タイトル: Bailout dynamics in a monetary union (通貨統合における救済のダイナミクス)
筆者: M.L. Kobielarz
要旨:
・ ユーロゾーンの救済は、有利な貸付条件での信用枠を含み、暗黙の財政移転を受ける国々に相当する。これは、ユーロゾーン内でのデフォルトを防ぐまたは危機を解決するために意図されているとされることが多い。
・ しかしながら、ギリシャは財政支援を受けながら債務不履行を起こし、深刻で長期の景気後退を経験した。本論文では、通貨統合内での国家の救済について、主権債務不履行と連邦からの離脱という2つの別々の意思決定がある枠組みで分析する。
・ 研究対象となる救済は離脱を防ぎ、したがって後のデフォルトを排除するが、後のデフォルトを排除するものではない。
・ このモデルはギリシャの経験を再現し、救済、デフォルト、および景気後退の共存を捉える。また、救済に関連するモラルハザードの議論に新たな視点を提供する。
タイトル: Growth and risk: A view from international trade (成長とリスク:国際貿易からの視点)

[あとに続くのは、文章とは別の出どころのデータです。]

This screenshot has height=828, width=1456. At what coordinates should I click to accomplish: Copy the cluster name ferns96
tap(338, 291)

筆者: Pravin Krishna, Andrei A. Levchenko, Lin Ma, William F. Maloney
要旨:
・ 本論文では、国際貿易の観点からリスキーなイノベーションと成長の国別パターンを研究する。
・ 金融開発のレベルが異なる状況下で企業によるリスキーな品質のアップグレードの理論的枠組みを使用して、品質の成長率の平均とそれに対応する品質成長の横断面分散とが正の相関があるという2つの予測を導き出す。
・ さらに、品質変化の平均と分散は、国の金融開発レベルと正の相関がある。
・ この2つの仮説を米国へのHS10単位の輸出の詳細データを使用して検証する。データのパターンは、理論と整合的である。品質成長の平均値と分散は強く正の相関がある。金融の深化が進んでいる国ほど、製品品質の成長の平均値と分散が高い傾向にある。

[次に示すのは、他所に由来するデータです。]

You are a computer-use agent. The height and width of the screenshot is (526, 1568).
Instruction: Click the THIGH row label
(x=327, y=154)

・ 研究結果は、発展の過程で製品品質の改善におけるリスクと平均値のトレードオフを示唆している。金融の深化は、製品空間の変化の変動の低下を意味しない。
タイトル: Gains from trade liberalization with flexible extensive margin adjustment (柔軟な広範なマージン調整を伴う貿易自由化による利益)
筆者: Chang-Tai Hsieh, Nicholas Li, Ralph Ossa, Mu-Jeung Yang
要旨:
・ 我々は、生産性分布および生産および輸出への選択の任意のパターンを特徴とするCESモデルの中で、貿易の事後的な福祉の利得を測定するための十分な統計量を提案する。
・ この統計量は、継続的な国内生産者の市場シェアの変化、および製品間の代替弾力性という単一の構造パラメータに基づいている。
・ 我々は、観察された企業選択のデータを使用して、カナダがカナダ・米国自由貿易協定から得た利益を測定するためにこの統計量を適用する。
・ 結果から、福祉の利得は、広範なマージンの弾力性が一定であると仮定する公式から示される福祉の推定値と大きく乖離する可能性があることが示唆される。